Manguso’s forays into the securing of truth often take the form of absurdist-inflected aphoristic assertions—statements that ultimately display vulnerability in their manic attempt at self-assured conclusiveness—and appeals to male authority (Jean Cocteau, William Gass, William Harvey, Andy Warhol, Arvol Looking Horse, Wallace Stevens—even her blurbs are all by men). “Address to Winnie in Paris,” a plea to persuade Winnie to love Harris, proceeds by cracked examples and a perpetual reliance on and displacement of authority:
Diderot writes that the word is not the thing, but a flash in whose light we
perceive the thing. Plato wrote of the need to be reconjoined with the rest
of oneself. My analyst speaks of codependent impulses in modern society.
These various explanations are metaphors for an inaccessible truth.
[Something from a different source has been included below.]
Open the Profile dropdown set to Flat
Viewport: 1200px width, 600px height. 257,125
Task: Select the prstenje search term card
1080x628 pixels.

Abundance overfloweth its cup; these poems are energized by hyperbole and arguments that have outgrown their rhetorical structures. Manguso fillets the signature styles of James Tate and Dean Young and disposes of their punch-line tendencies. That is, she begins with a flatly perverse or deceptively simple premise and whisks it off to exquisite extremes, often by way of berserk example and oddball qualification. Replete with meandering logics and moving misdirections, these poems plot out multiple routes and sidetrips that produce and reproduce a form of scientific subjectivity. A series of Ponge-like prose poems aims to undo their titles’ defining impulses (“The Chair,” “The Inkstain,” “The Barn”) by semantic clowning and high-speed associations. The author ducks allegory by providing a multitude of legends for her mental topographies. By mapping signs on signs and world on world, the very idea of true and real, as opposed to false and fantasy, turns Moebius strip, where insides are outsides, backwards is forwards, and we are always coming and going on a dark, undifferentiated (deer-riddled!) horizon.
Thus Manguso makes good on half her promise “to invent a distracting brand-new dance / to deliver you from all the thundering disparity of the world.” She delivers us not from “thundering disparity” but into a place where the only truth is composite and proliferating—and I am glad for it. But she does distract us with her linguistic dance. Once you’ve accepted its paradise of imagination and adjusted to the sea changes of self and science, the book stays on course. These poems are snazzy; they delight with their slaphappiness and in their yoking of the skeptical and the surefooted; they “extend what the eye sees” in ways heretofore unconsidered. All the same, they sometimes profess a kindly skepticism only to avoid the rigors of faith. Had they more faith in the spirit of the essay—to experiment at the risk of failing or not being able to finish—they might have embarked on more myriad adventures in tone and structure, instead of cycling through the strategies of their own conventions. They might have embraced a fuller emotional range in lieu of a catalogue of human antics. This is the book’s ultimate marvel: the poems’ confident joys convince us to not much mind their mild redundancies.
COMMENTS:
Sarah Manguso February 17, 2003 at 10:11 pm
Dear Constant Critic,
Thank you so much for printing Christine’s kind, smart, trippily well researched review of my book. I am writing only to say that my first name is spelled “S-a-r-a-h.”